Submitted to: Transactions of the ASABE
Publication Type: Peer Reviewed Journal
Publication Acceptance Date: 12/1/2008
Publication Date: 2/3/2009
Publication URL: http://hdl.handle.net/10113/30444
Citation: Yu, Y., Zhu, H., Derksen, R.C., Krause, C.R. 2009. Evaporation and Deposition Coverage Area of Droplets Containing Insecticides and Spray Additives on Hydrophilic, Hydrophobic and Crabapple Leaf Surfaces. Transactions of the ASABE. 52(1):39-49. Interpretive Summary: Reduction of pesticide use has been emphasized as an important goal by the public due to the potential risks to human health and environment. However, the progress toward that goal has not been significantly achieved during the past decade. To realize greater pest control efficiency with less pesticide use, the combined efforts of application system performances, formulation of pest-control agents, plant surface fine structure, and microclimate conditions must be recognized and researched. Ignoring either the four factors can cause excessive pesticide use. In this research, the evaporation time and coverage area of droplets deposited on a waxy surface, a wax-free surface and crabapple leaves were investigated with different spray mixture additives, droplet sizes, and relative humidity condition. Adding the surfactant into spray mixtures resulted in a great decrease in droplet evaporation time and a great increase in maximal droplet coverage area while adding drift retardant into the spray mixtures resulted in a slight increase in droplet evaporation time but did not change the maximal coverage area. Droplets on the wax-free surface had a shorter evaporation time but larger coverage area than the droplets on the waxy surface. Increasing droplet size exponentially increased both droplet evaporation time and coverage area. However, increasing RH only increased droplet evaporation time but not droplet coverage area on targets. The information from this research is very useful for spray applicators, pesticide formulators and sprayer manufacturers to choose optimal spray techniques and formulating proper chemicals to maximize the pesticide spray application efficiency and minimize pesticide use.
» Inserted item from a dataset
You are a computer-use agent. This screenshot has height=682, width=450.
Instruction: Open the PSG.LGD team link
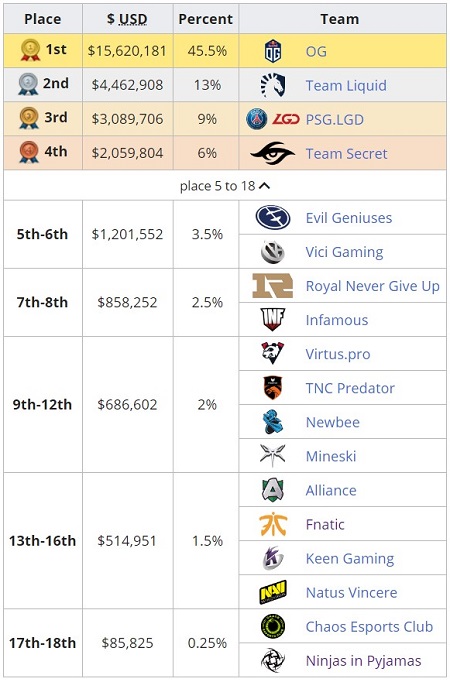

Technical Abstract: The efficiency of foliar spray applications is influenced by the evaporation and residual pattern of pesticide droplets on targets. Evaporation time and maximal coverage area of a single droplet sizing from 246 to 886 µm at relative humidity (RH) ranging from 30 to 90% were measured with sequential images under controlled laboratory conditions. Droplets were placed inside an environmental-controlled chamber under a stereoscope and a high definition digital camera. The spray mixtures used to form droplets included different combinations of water, a nonionic colloidal polymer drift retardant, an alkyl polyoxyethylene surfactant, and two insecticides. The droplet evaporation was investigated on the surfaces of crabapple leaf surfaces, hydrophilic and hydrophobic glass slide surfaces, respectively. Adding surfactant into spray mixtures greatly increased droplet coverage area on the surfaces while droplet evaporation time was greatly reduced. For a 343 µm droplet on the crabapple leaf at 60% RH, the evaporation time decreased from 70 to 50 s and the maximal coverage area increased from 0.366 to 0.890 mm2 after the surfactant was added into the spray mixture containing water and insecticide. Adding the drift retardant into spray mixture slightly increased the droplet evaporation time and decreased the droplet coverage area. Also, changing the target surface from the hydrophilic slide to the hydrophobic slide greatly increased the droplet coverage area and reduced the droplet evaporation time. Increasing RH could increase the droplet evaporation time greatly but did not change the coverage area. The droplet evaporation time and coverage area increased exponentially as the droplet size increased. Therefore, droplet size, surface characteristics of the target (waxy or non-waxy), RH, and chemical composition of the spray mixture (water alone, pesticide, additives) should be included as important factors that can affect the efficacy and efficiency of pesticide applications.